Last Ones Left Alive: Book Review

Happy belated Thanksgiving to all my American followers! I hope your turkey was delicious and your pie was laden with whipped cream.

I had a pretty relaxing weekend, I did make a pumpkin cheesecake which was delicious, even if the chocolate turkey I drew on top looked a little… odd.

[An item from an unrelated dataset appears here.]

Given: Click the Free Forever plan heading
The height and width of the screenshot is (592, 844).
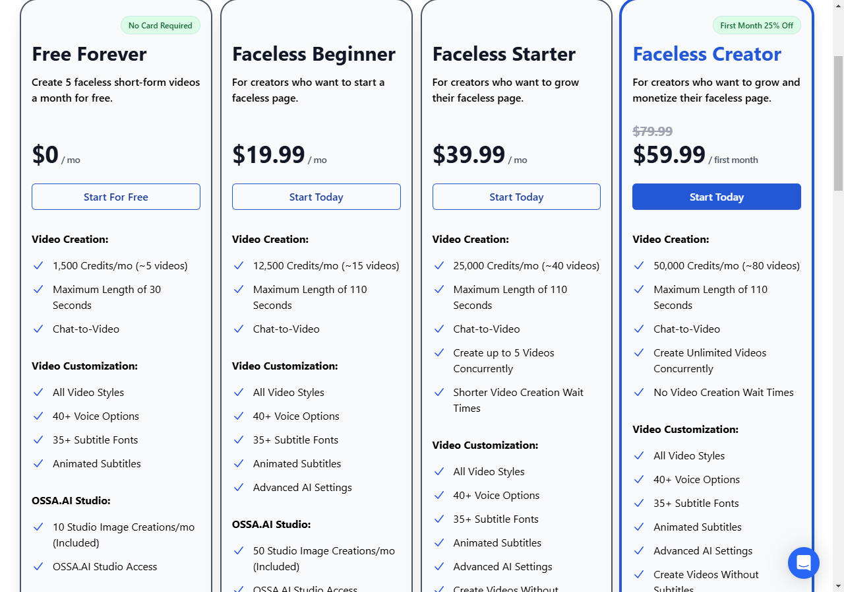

So this review is brought to you today by my weird cheesecake turkey (it is spoiler-free up until my spoiler line below…the review that is, not the turkey). Onwards!

The Author

Sarah Davis-Goff is an Irish writer who has been published in the Irish Times, the Guardian, and LitHub. The book I am reviewing today, Last Ones Left Alive, is her debut novel. On top of her writing, she is also the cofounder of Tramp Press, a publishing house.

The Novel

Raised by her mother and Maeve on Slanbeg, an island off the west coast of Ireland, Orpen has a childhood of love and stories by the fireside. But the stories grow darker, and the training begins. Ireland has been devoured by a ravening menace known as the skrake, and though Slanbeg is safe for now, the women must always be ready to run, or to fight.

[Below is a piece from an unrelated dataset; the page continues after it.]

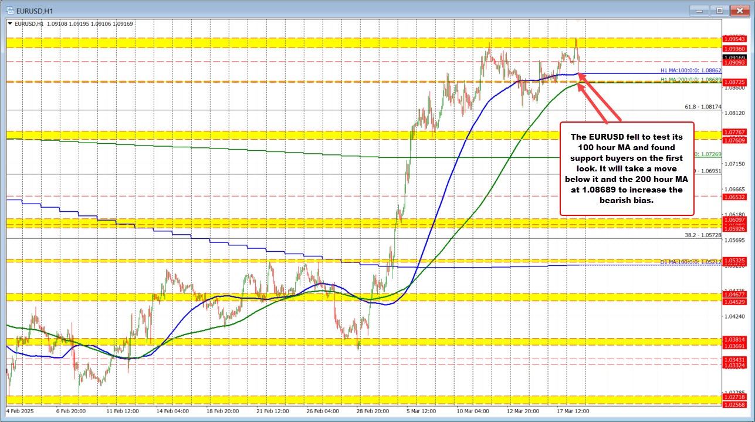The height and width of the screenshot is (422, 755).
Task: Toggle the resistance level marker at 1.09543
Action: 736,38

– Excerpt from the Amazon landing page

The novel opens with the protagonist, Orpen, pushing a dying Maeve in a wheelbarrow. As she navigates the ruined cities and barren roads of Ireland, looking for other survivors or a cure, Orpen is tested to her limits. Her one hope is to find the last remaining city, rumoured to be guarded by a mysterious army called the Banshees.

The Review

Absolutely amazing… a cross between The Road by Cormac McCarthy and The Walking Dead

Eoin Colfer

You’ll be terrified, fascinated and above all, uplifted by Orpen – a heroine to rival Philip Pullman’s Lyra or The Passage‘s Amy

Stylist

One thing I don’t like in novels that deal with alternate futures/timelines/worlds, is when the pacing and story gets bogged down with exposition. A good novel tells the reader just enough to build the world, but not too much that the reader drowns in it.

Davis-Goff achieves this balance perfectly in The Ones Left Alive, in my opinion. Orpen, the protagonist, was born after the “Emergency” so only has limited knowledge as to what happened and to current world events — which means the reader has that same limited knowledge. I really enjoyed just being immersed in the story and Orpen’s journey immediately, rather than having to “catch-up” on a bunch of back story.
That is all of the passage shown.